The variance within a resident from shift to shift is to be expected, since context and performance will vary from day to day. Raters, however, present a particular challenge to decision makers. Our longitudinal, pragmatic data set demonstrates significant rater variance, consistent with experimental studies on rater cognition and variance.27–30 Despite our attempts to create a shared mental model via a behaviorally anchored scale, we saw evidence of interrater variability, which is consistent with previous literature.31 Furthermore, the range of the number of assessments gathered by each resident may also pose a problem.32
This study has limitations. It was based in a single program and specialty: local culture and context may limit the generalizability of our findings. Moreover, the interaction between intercept and slope suggests regression to the mean for some residents' ratings over the course of the training year. Our data set is not large enough to make robust conclusions about facets that contribute to the variance in our model. Our forms may suffer from problems shared with other CanMEDS-based assessment forms, including impressions of performance from one role spilling over to affect another.33 Our global scale was designed to combat this phenomenon by asking raters one integrated question rather than multiple questions, which has been associated with rater variance.34 As the amount of data increases, new and novel techniques for both visualizing and analyzing data will need to be attempted. Opportunities for using machine learning computer algorithms may further enhance data visualization for decision makers.35
Aggregated ratings can show the tailored progression of learner competence and document achievement of competence.

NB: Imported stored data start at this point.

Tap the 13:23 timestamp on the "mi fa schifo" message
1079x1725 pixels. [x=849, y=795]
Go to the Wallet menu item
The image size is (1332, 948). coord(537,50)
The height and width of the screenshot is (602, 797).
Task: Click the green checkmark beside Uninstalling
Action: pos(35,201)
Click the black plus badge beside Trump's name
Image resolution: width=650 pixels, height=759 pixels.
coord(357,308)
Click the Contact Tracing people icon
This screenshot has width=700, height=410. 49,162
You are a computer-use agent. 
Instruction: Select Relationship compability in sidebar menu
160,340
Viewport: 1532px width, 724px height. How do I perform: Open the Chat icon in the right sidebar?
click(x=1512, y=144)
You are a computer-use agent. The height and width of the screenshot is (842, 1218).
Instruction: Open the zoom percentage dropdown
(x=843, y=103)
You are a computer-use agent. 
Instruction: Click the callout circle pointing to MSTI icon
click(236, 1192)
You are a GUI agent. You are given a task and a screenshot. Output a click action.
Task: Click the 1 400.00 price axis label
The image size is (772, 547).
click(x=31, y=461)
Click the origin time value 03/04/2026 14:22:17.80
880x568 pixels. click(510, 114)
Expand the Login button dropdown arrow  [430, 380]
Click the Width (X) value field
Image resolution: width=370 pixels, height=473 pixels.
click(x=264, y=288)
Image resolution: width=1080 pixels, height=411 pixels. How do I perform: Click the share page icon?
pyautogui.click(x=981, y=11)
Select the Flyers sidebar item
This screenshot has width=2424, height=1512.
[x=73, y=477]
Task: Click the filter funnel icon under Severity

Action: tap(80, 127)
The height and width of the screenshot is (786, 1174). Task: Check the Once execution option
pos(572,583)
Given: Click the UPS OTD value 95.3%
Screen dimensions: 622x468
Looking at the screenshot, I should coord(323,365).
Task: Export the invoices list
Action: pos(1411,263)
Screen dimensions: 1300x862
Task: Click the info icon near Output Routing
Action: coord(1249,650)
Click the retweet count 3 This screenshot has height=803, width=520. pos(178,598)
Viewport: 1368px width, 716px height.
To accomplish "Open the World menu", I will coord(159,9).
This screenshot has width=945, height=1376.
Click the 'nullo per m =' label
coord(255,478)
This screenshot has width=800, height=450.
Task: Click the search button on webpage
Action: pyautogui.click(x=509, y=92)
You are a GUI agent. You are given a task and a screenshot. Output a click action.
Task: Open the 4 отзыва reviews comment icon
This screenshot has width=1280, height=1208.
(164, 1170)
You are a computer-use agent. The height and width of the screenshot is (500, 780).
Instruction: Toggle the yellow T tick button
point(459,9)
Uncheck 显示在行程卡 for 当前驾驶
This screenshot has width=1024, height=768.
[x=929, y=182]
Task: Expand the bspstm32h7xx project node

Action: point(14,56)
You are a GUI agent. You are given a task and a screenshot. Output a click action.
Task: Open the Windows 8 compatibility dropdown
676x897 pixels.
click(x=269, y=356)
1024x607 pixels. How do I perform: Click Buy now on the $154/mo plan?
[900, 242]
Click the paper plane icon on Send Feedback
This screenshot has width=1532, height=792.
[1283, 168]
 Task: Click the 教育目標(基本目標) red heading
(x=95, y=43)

In our study, emergency medicine PGY-2 residents did not enter their second year with the same assessed abilities, and their progression toward competence over the year varied. Some of these differences could be attributed to rater variability, which did produce some noise into the system. Other nuances and trends in these data can inform rotation planning and anticipate needs for remediation or advancement.
Funding: Dr. Chan holds a McMaster University Department of Medicine Internal Career Research Award for her work on this project. Drs. Chan and Sherbino have also previously received funding from the Royal College of Physicians and Surgeons of Canada for various unrelated projects.
Conflict of interest: The authors declare they have no competing interests.